Data extract:
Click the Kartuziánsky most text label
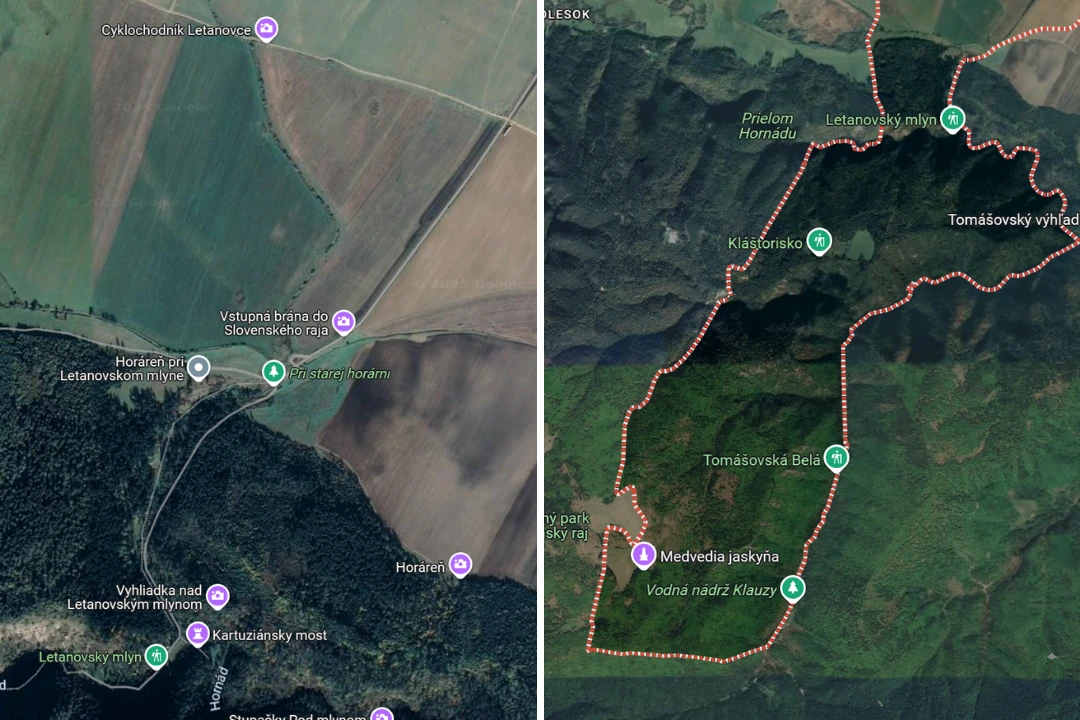 click(269, 635)
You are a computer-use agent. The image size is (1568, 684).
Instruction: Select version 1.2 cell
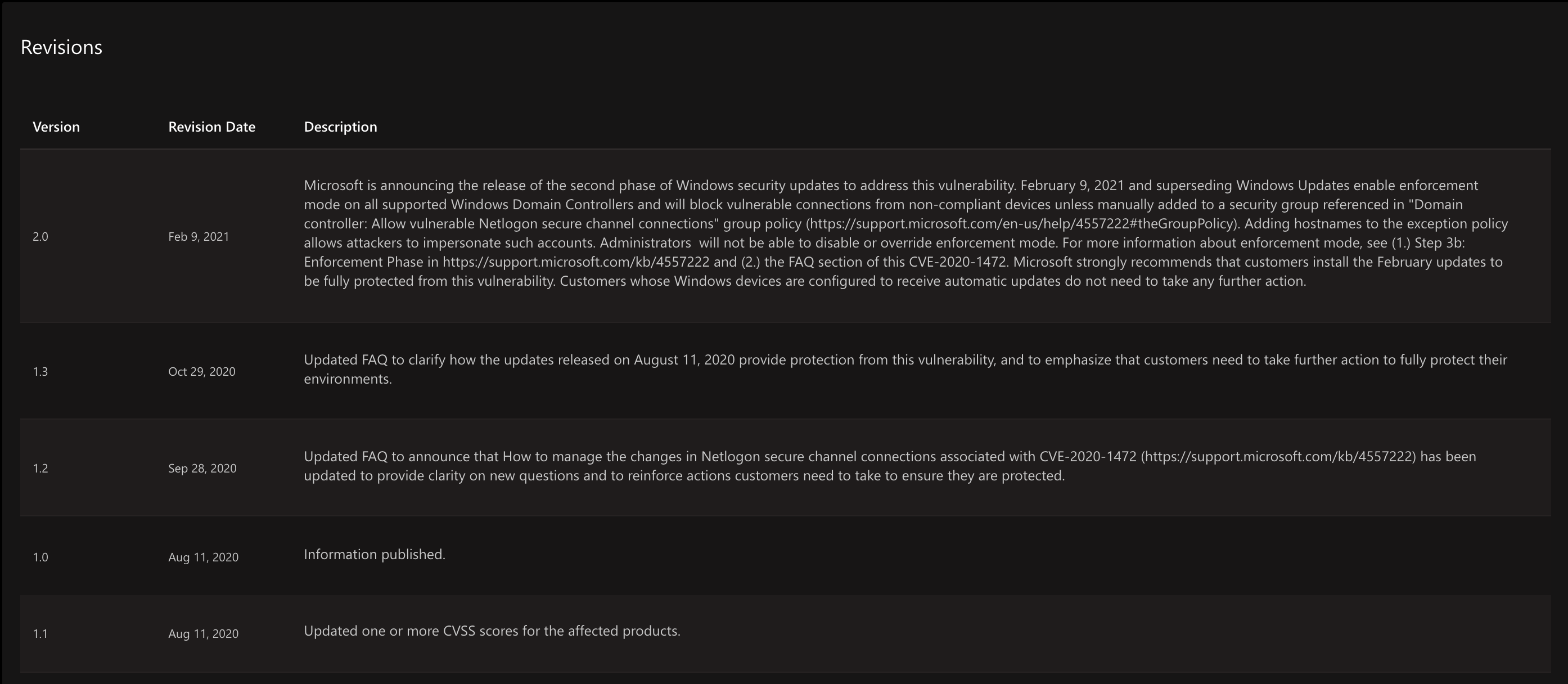pos(40,469)
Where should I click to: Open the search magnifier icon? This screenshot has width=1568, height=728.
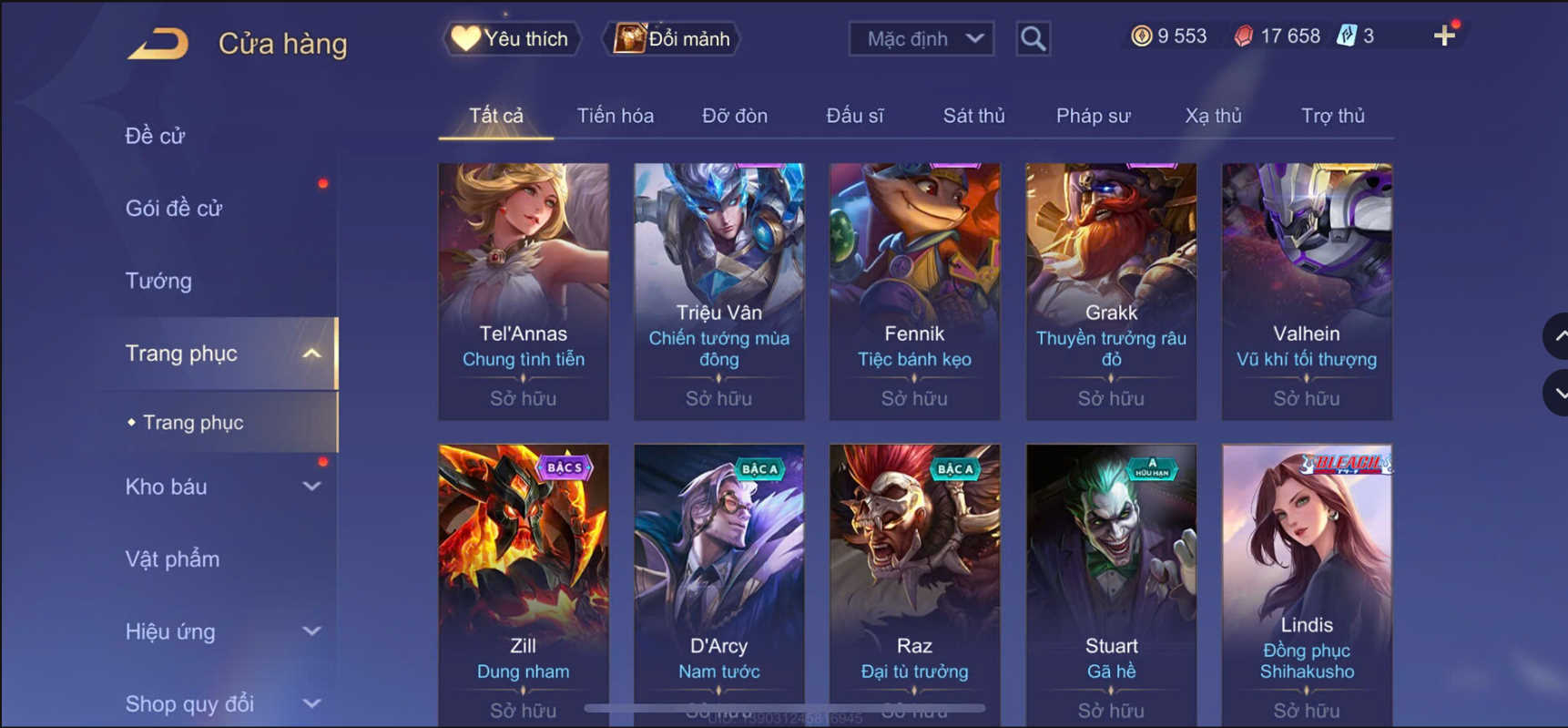click(1033, 38)
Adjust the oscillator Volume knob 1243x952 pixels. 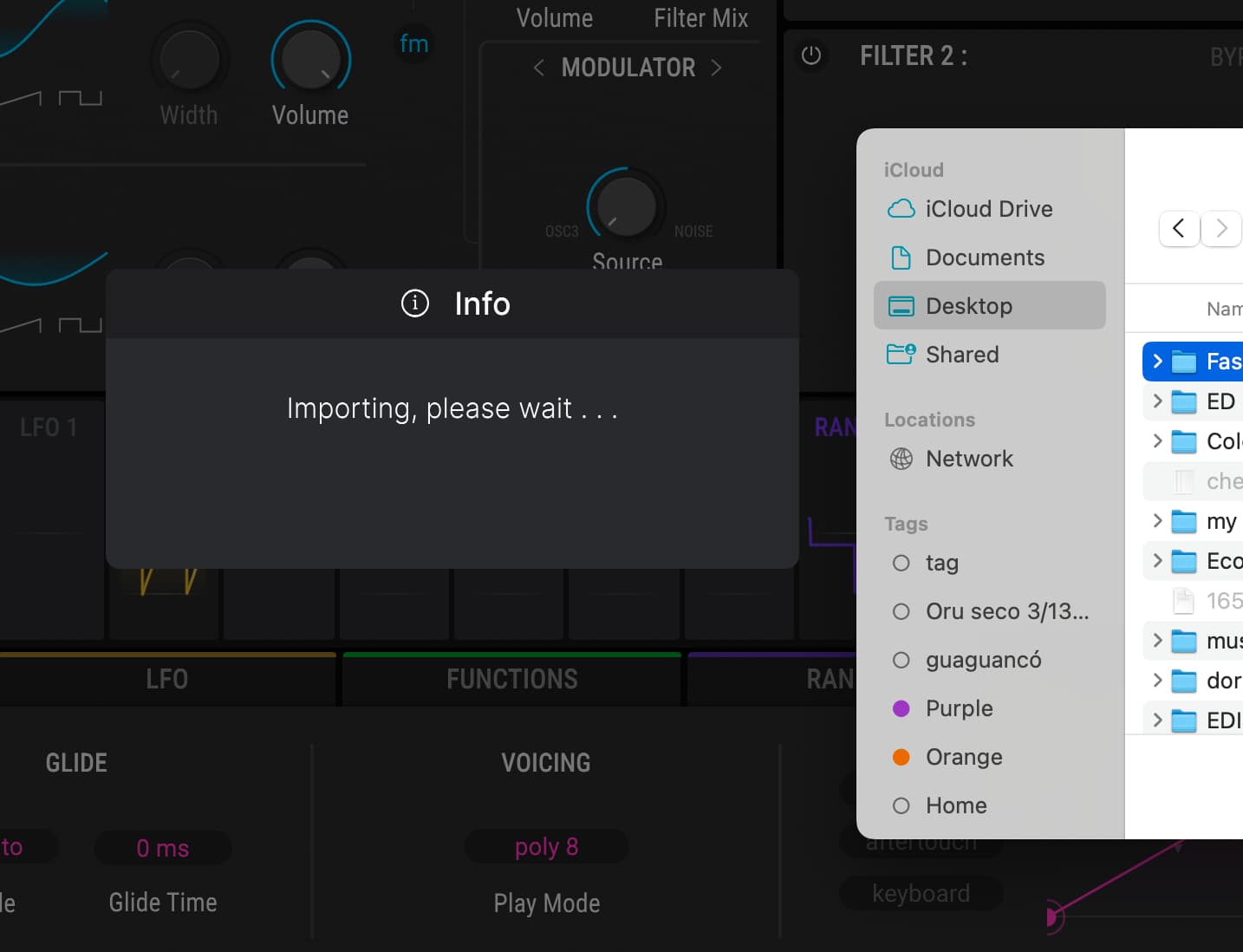310,59
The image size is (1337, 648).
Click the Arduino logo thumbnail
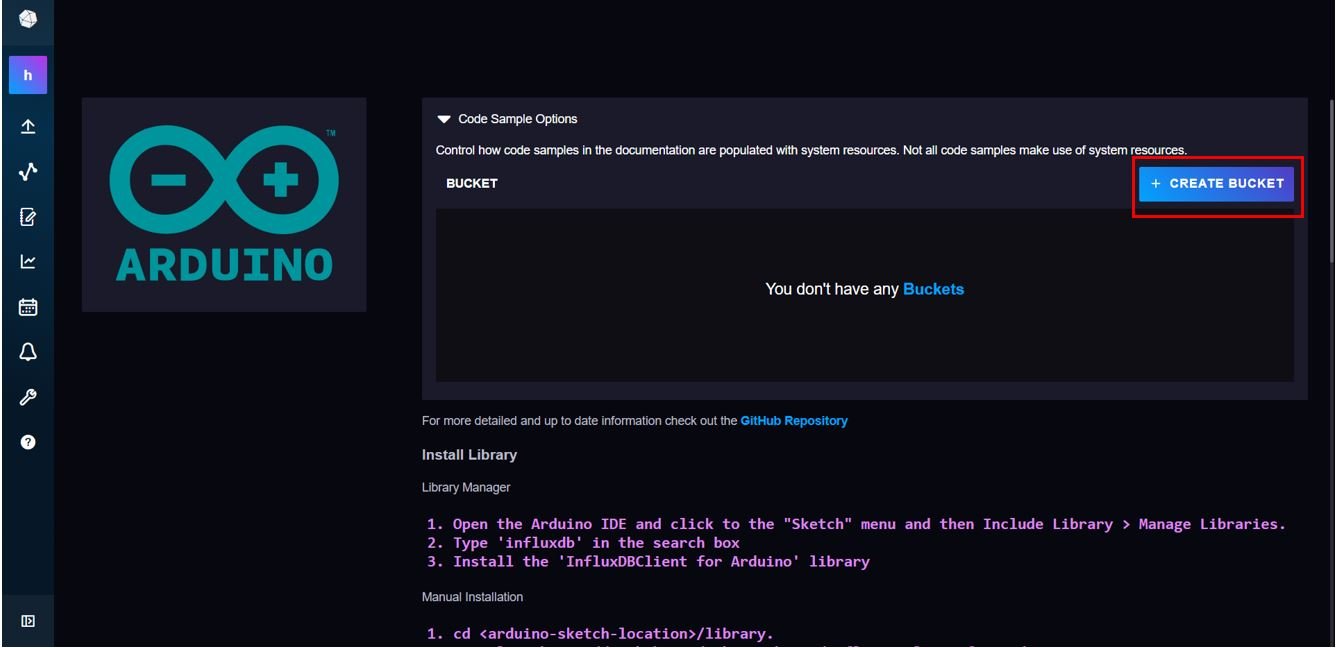(x=224, y=205)
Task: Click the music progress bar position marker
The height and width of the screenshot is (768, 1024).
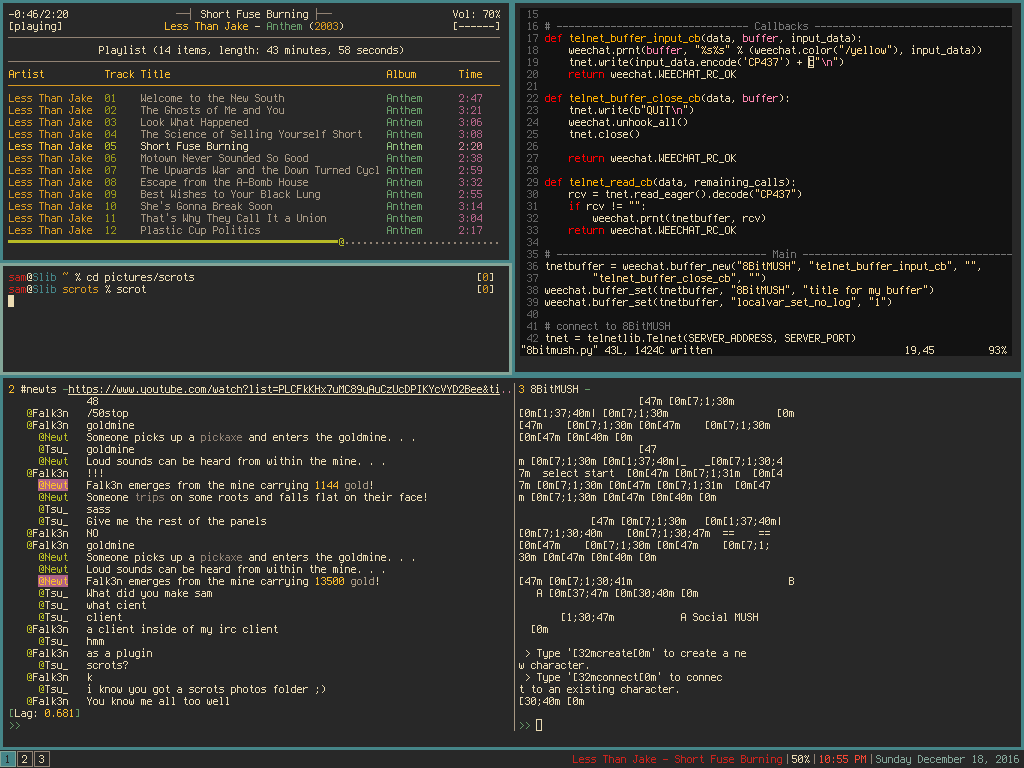Action: click(x=342, y=242)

Task directions: The line containing "The image size is (1337, 648)." marks the start: set down exactly that line and every line after it through the last line of the data, without any pictures.

Result for this exercise:
The image size is (1337, 648).
Click the Arduino logo thumbnail
(x=224, y=205)
Task: Click the music progress bar position marker
The height and width of the screenshot is (768, 1024).
Action: click(x=342, y=242)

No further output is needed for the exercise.